Combat all takes place in real-time, and you can avoid most conflict if you choose. However, as with most JRPGs it’s also worth grinding encounters to get your party leveled up. You’ll pick up various loot post-conflict, some of which is immediately usable such as new weapons, items of clothing or cures. Everything else eventually becomes crafting material and while it’s all very easy to come by, once you’ve set up your research centres for weapons, armour and more in your kingdom, it gets used up pretty quickly. So you’ll want to continually walk over those sparkly bits strewn about the playspace. Or pick fights with skeleplasms and co.
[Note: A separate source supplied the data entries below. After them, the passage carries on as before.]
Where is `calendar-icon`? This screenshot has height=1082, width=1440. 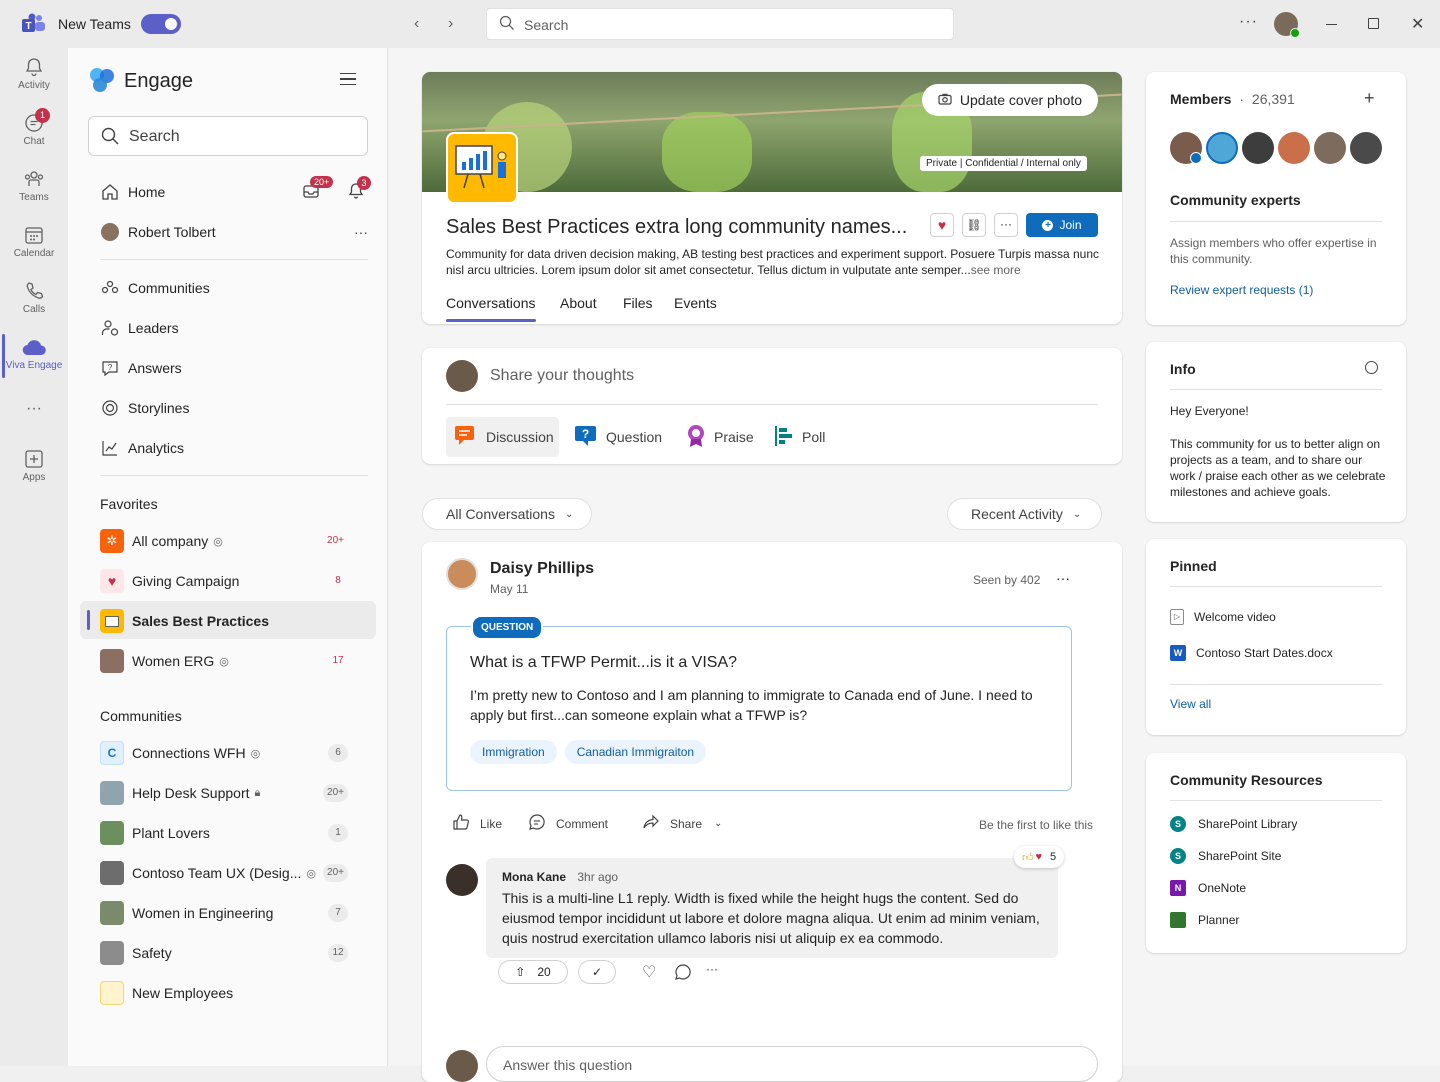 calendar-icon is located at coordinates (34, 236).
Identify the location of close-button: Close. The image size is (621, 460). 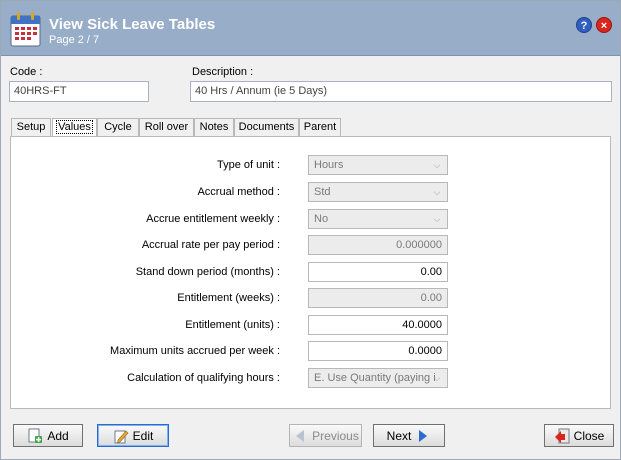
(579, 436).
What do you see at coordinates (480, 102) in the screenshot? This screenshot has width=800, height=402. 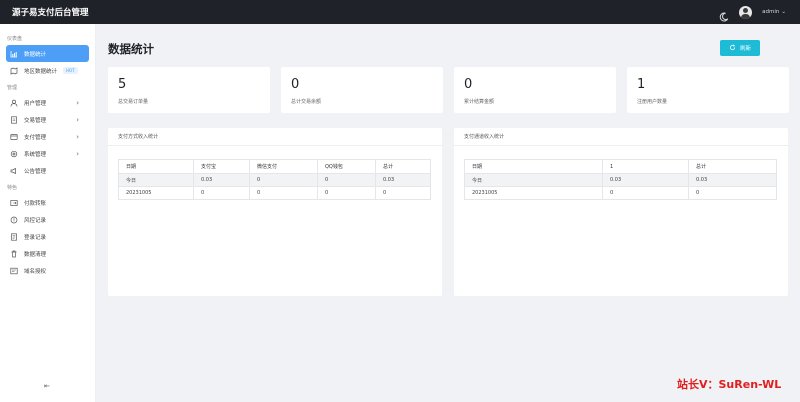 I see `stat-label: 累计结算金额` at bounding box center [480, 102].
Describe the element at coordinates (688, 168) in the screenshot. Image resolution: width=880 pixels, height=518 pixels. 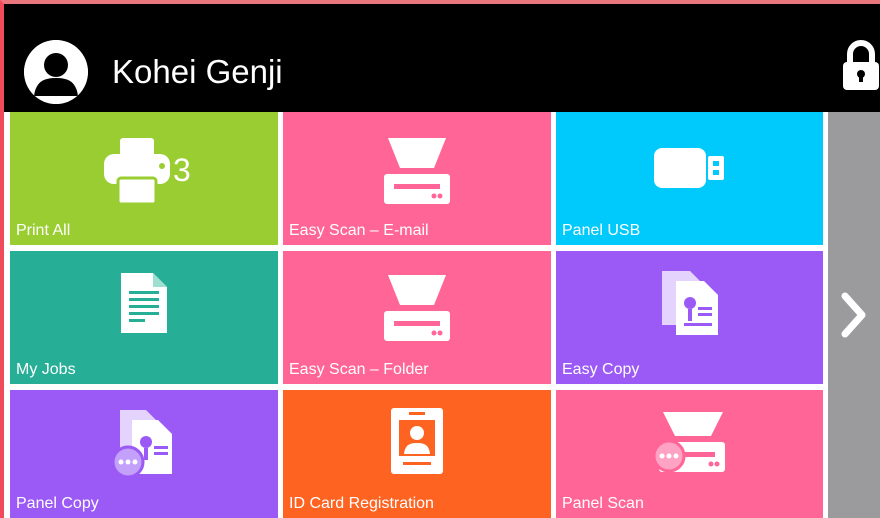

Another unique component to the game is in “Higgledies”. These are weird, very Ghibli, little creatures that can help you in combat. They have personalities and work together in groups to give you an edge in battle -- whether that means one particular colour type is building cannons for you, or sharing a healing circle to keep you and the team in the fight, they’re always helpful. You can’t spam them, either, so while the game’s combat does look and feel a bit hectic at times, there’s still a heavy emphasis on being tactical with your movement, magic management and how you utilise your Higgledies. You can also recruit new Higgledies from “Higgledy statues” peppered about the game-world, or even bake new ones in your Higglery (where you can also level them up).
Ni No Kuni II starts out traditionally enough -- it tropes a lot of the tried and tested JRPG blueprint, but eventually breaks (somewhat) free of this and lays its own path. It’s an absolutely stunning game marred -- at times -- by an oft overzealous soundtrack in certain spaces. Goldpaw, where you’ll spend a lot of your time early on in the piece, has a particularly annoying audio theme that is never subtle but… it’s manageable. Where the game truly triumphs, however, is in its delivery of unique gameplay tilts that still rely on one another to grow and all are needed to be fleshed out to get to that sweet end game content. If you have a spare 100 hours or so, you could do a lot worse than this. If you don’t, its ever-long pacing means it’s not at all hard to pick and play in increments. Absolutely recommended.